Never For A Lazy Sunday
After reading DeWitt’s The Sisters Brothers, I began his first
novel Ablutions, having ordered on the strength of his superlative sophomore
book. Its dark bartender narrative, however, didn’t engage me and I soon gave
up. That much observed ennui and despair without any sense of a comic or even
sardonic overview just didn’t have the capacity to maintain my interest. It could
be that the brilliance of The Sisters Brothers cast too daunting an
expectation.
So I turned to my recent charity shop purchace of Cormac McCarthy’s No
Country for Old Men, my first McCarthy read [I am behind the times, this
book itself published in 2005, though like many I’d seen the Coen brothers’
film]. If Ablutions appears saloon dark and dirty, No Country...
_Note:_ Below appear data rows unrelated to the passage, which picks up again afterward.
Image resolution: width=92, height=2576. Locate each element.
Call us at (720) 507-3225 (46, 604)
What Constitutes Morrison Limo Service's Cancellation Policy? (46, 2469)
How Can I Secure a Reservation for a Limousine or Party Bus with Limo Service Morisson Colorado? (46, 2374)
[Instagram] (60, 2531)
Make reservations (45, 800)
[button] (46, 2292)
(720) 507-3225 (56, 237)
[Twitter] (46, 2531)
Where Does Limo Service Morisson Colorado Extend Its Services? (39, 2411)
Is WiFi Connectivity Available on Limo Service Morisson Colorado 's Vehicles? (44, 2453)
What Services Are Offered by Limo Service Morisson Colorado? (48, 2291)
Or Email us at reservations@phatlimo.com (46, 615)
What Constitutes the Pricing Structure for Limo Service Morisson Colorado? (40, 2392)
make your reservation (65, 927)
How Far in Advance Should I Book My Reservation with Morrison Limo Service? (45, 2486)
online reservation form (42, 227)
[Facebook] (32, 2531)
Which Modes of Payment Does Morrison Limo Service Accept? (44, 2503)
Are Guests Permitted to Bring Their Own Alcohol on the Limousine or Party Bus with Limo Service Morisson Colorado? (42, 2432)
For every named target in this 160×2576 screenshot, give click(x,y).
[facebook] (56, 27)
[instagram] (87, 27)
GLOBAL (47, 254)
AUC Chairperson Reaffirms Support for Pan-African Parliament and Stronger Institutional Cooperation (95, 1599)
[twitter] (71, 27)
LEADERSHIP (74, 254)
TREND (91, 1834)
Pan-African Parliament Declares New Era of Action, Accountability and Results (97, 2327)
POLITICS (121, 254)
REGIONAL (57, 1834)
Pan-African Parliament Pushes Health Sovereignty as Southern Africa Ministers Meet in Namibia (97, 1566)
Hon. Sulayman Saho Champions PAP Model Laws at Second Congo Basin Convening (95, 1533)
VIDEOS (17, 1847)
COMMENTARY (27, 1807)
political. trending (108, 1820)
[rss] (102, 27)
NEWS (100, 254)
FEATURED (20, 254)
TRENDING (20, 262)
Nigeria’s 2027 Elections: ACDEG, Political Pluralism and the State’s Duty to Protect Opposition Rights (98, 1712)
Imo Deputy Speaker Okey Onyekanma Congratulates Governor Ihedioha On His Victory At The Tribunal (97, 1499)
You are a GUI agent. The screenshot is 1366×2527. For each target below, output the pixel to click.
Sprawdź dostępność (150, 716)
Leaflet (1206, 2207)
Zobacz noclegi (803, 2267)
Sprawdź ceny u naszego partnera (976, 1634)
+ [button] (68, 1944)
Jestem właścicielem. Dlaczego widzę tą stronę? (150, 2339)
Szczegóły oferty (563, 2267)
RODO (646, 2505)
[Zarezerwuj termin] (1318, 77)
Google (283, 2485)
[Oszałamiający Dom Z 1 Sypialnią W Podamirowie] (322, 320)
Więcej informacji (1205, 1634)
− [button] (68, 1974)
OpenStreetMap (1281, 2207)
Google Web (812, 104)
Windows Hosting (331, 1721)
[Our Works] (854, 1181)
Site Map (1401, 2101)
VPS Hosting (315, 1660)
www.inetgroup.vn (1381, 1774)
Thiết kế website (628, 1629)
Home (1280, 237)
is the blackest and bleakest of universal presentations, though pointedly set
in 1980s America, Texas to be precise, so it is best to see it as socio-historically
and culturally a Western universalising, even a modernised Wild West metaphor.
What it does possess is a dark humour to counter-balance its nihilism.
Sheriff Bell has a homespun philosophical wit that allows him to observe wryly
on the things that abhor, frighten and disappoint him about the world as it is.
Even the evil Chigurh has his comic assessments, either through internal narrative
or dialogue when thinking about or relaying directly to the person he is about
to kill.
The themes of honour and duty are prevalent ones, and McCarthy presents
them with an amazing insight into their complexities. Sheriff Bell has an ‘old-fashioned’
commitment to serve and protect the citizens who fall within his jurisdiction,
though he would extend this to anyone in genuine need because that is the way
he was brought up. These ‘old-fashioned’ values are for Bell the ones upon
which his country/county [an important symbolism as well as linguistic
similarity] have been built and which are now under absolute threat by the modern
world, or the world of the 80s when the story is set. The ostensible threat
comes from narcotics in every aspect of its grip on the country/county/[world]:
the effects of the drug itself, the criminals who buy and sell it, the ‘dopes’
who take it, the horrific consequences of this, and ultimately the greed and
dispassion which underpins and grows from it. The main consequence of this in the novel is a multitude of killings. McCarthy's detailed description of these and the guns that facilitate
it provides an astonishingly informed and clinical narrative.
The relentless, remorseless Chigurh has his own code of honour which is
to carry out his commitment to a job whatever the cost. The cost is usually
killing someone or many people and he is unstoppable in this commitment. The
only iota of escape offered to occasional imminent victims – if they even have
a moment of such opportunity – is the flip of a coin, which in the two cases it
is offered doesn’t even work in their favour. Chigurh’s world and control over
it is that certain – even chance has no chance of changing the inevitable.
Other key characters are Moss, somewhere in the middle of good-guy Bell
and bad-guy Chigurh, a Vietnam vet and welder who stumbles on that very nightmare
consequence of this drug-corrupted modern world and in being tempted to benefit from
this, essentially launches the story with its multiple escapes and chases, his
own existential greed tempered by not having been directly involved in the existence
of the money he decides to take as well as wanting mainly to improve his and
his wife’s quality of life; his wife Carla Jean whose Christian beliefs are
frankly not up to competing with what is going on at this time, and Bell’s wife
Loretta who loves her husband unconditionally and provides him with stoical
support as well as a colossal wisdom: the closing scenes of these two
reflecting on and talking about what their life and the world in general has
become provides the book’s most perceptive philosophy
There is so much more that I have left out – like Bell’s
wartime secret – but that’s for you to read, but also the fact that for all of
its simple narrative, driven by hypnotically realistic and/or surreal dialogue,
it is packed with depths and complex tangents. I don’t know if the following Times recommendation on the back cover
blurb is taken out of context, but it is so woefully bereft of touching on this
book’s impact and significance that it is genuinely hilarious:
A Western thriller
with a racy plot and punchy dialogue. Perfect for a lazy Sunday.